Erich Kron, CISO advisor at KnowBe4

Cybersecurity vendor KnowBe4, which focuses on human and AI agent risk management, has released their Q3 2025 Phishing Roundup. The research shows that simulated phishing emails personalized to appear from internal departments, particularly HR and IT, continue to drive the highest user interaction rates. This continues and highlighs a persistent trend of employee vulnerability to techniques exploiting familiarity. All of the data for this roundup was aggregated from the KnowBe4 HRM+ platform between July 1, 2025, and September 30, 2025.

In looking at key findings from the Q3 roundup, KnowBe4 found that internal topics dominate. Personalization increased click rate in simulated phishing emails – the two most-clicked subject lines contained the recipients’ company name. Internal topics made up 90% of most-clicked subject lines and HR was cited in 45% of the top 10 most-clicked emails.

Branded landing pages were also a danger, as 70% of simulated landing page interactions involved branded content. Microsoft – unsurprisingly – was the most common brand, accounting for 25%, followed by LinkedIn, X, Okta, and Amazon. In addition, 82% of the top 20 clicked links in simulated phishing emails came from internally themed simulations. 66% used domain spoofing techniques. PDFs made up 56% of the top 20 attachments opened in simulated phishing emails, followed by Word documents (25%) and HTML files (19%).
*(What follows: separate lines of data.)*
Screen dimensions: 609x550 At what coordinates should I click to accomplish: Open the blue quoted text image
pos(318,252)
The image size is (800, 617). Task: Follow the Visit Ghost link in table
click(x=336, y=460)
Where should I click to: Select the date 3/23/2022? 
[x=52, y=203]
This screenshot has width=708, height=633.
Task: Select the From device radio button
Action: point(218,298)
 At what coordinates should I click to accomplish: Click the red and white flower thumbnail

“When a message seems routine, such as something from HR or IT, users are less likely to question it,” said Erich Kron, CISO advisor at KnowBe4. “The fact that this trend continues quarter after quarter tells us that this is not just about tricking users, it is about understanding human behavior. That is exactly why KnowBe4’s human and agentic AI risk management platform addresses both training and behavior change to build lasting security resilience.” That’s why humans remain the most vulnerable attack surface, something that KnowBe4 protects against weaving risk deterrence into everyone’s workday.

Kron gave an extreme example of this kind of problem, where thieves stole $25 million in one video call.
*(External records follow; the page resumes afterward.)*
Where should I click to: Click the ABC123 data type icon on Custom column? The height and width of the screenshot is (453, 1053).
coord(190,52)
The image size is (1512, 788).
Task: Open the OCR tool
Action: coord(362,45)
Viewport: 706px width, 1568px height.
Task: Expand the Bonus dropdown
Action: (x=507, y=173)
“An employee in Hong Kong just experienced every security team’s nightmare: a video conference with their CFO and colleagues to discuss an urgent wire transfer,” Kron said. “Crystal clear video. Familiar voices. Everything looked legitimate. There was just one problem: they were the ONLY real person on the call. Every other face? AI-generated deepfakes.” He said that the future of cybercrime isn’t just about better technology. It’s about industrial-scale operations that exploit human psychology.
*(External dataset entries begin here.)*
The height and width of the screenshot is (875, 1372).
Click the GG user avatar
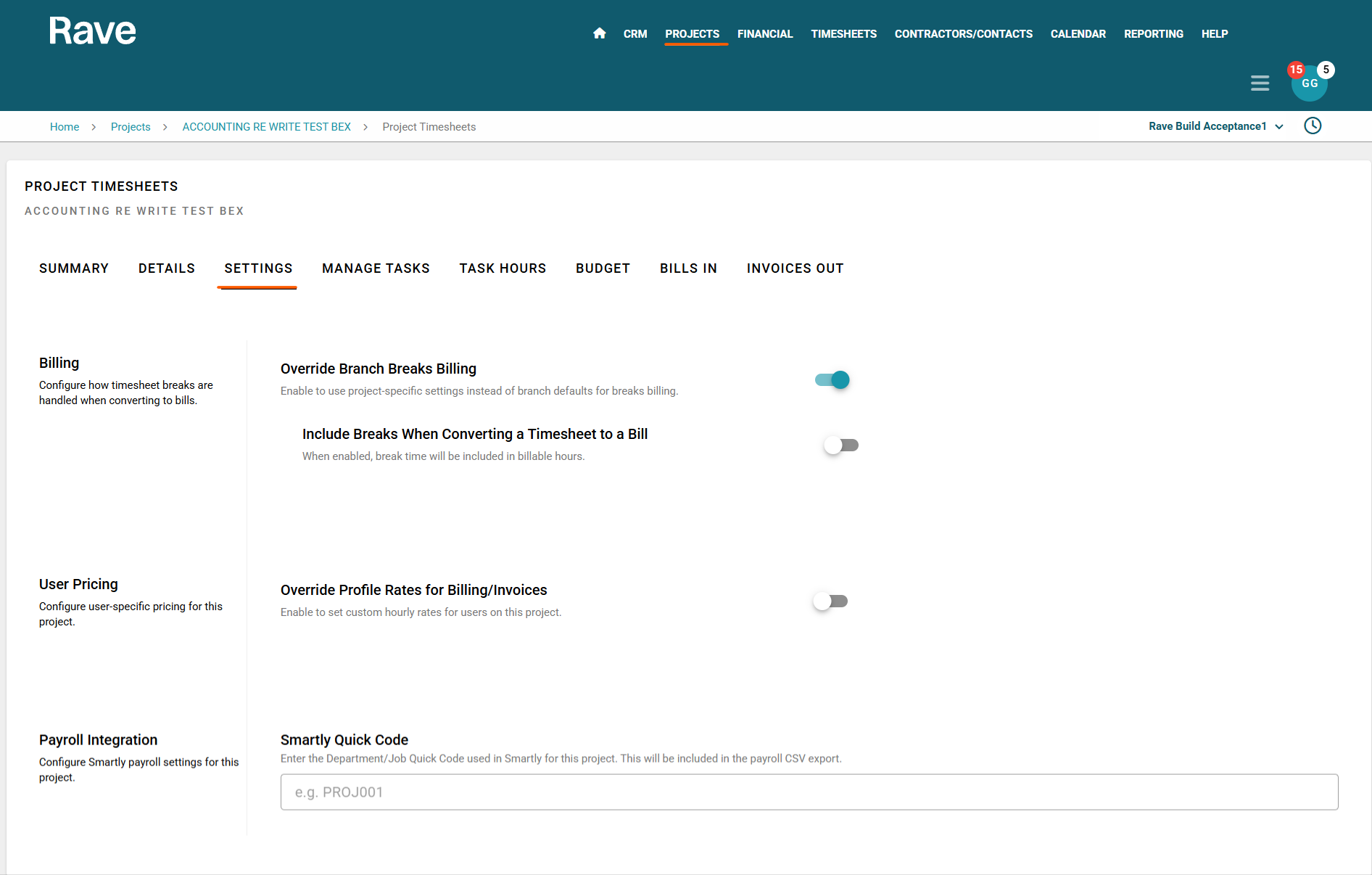pyautogui.click(x=1310, y=86)
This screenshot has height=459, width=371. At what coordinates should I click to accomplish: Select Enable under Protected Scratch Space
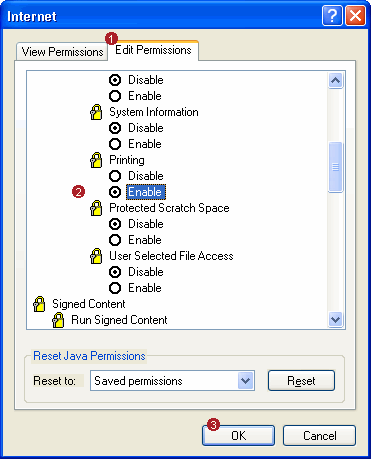(x=115, y=240)
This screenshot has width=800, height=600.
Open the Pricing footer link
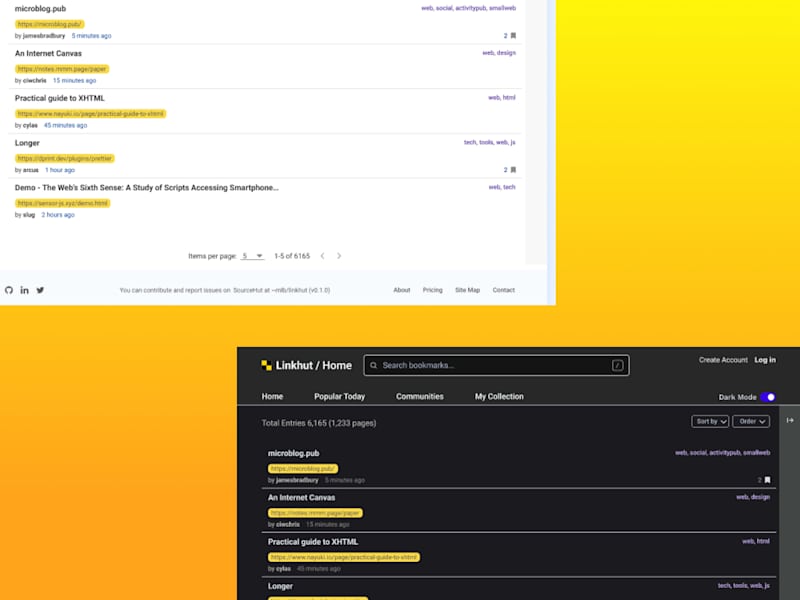click(x=433, y=290)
“To fight back, we need to strengthen the human element in cybersecurity and rise above risk,” Kron emphasized.

Kron works as essentially an evangelist for the company, sharing his knowledge and experience at events ranging from San Diego to Detroit and points in between. In addition, he speaks to people at all levels of IT and cybersecurity from front-line practitioners to C-Level executives across nearly every industry.

For KnowBe4, a key tool is what they call AIDA (Artificial Intelligence Defense Agents). It is an AI-native suite of agents that supercharges your approach to human risk management. It leverages multiple AI technologies to create personalized, adaptive, and highly effective training for all of your users that actually changes behavior.  It uses AIDA’s alignment with the NIST Phish Scale Framework. By automating template generation, training, and reporting, AIDA reduces the administrative burden on your security teams so they can focus on protecting your network.

At the core of AIDA is the SmartRisk Agent that creates an adaptive human risk management framework that evolves with your threat landscape. With inputs from all KnowBe4’s products, the SmartRisk Agent utilizes 316 indicators influencing 37 factors across 7 knowledge areas to provide a complete picture of human risk in an organization.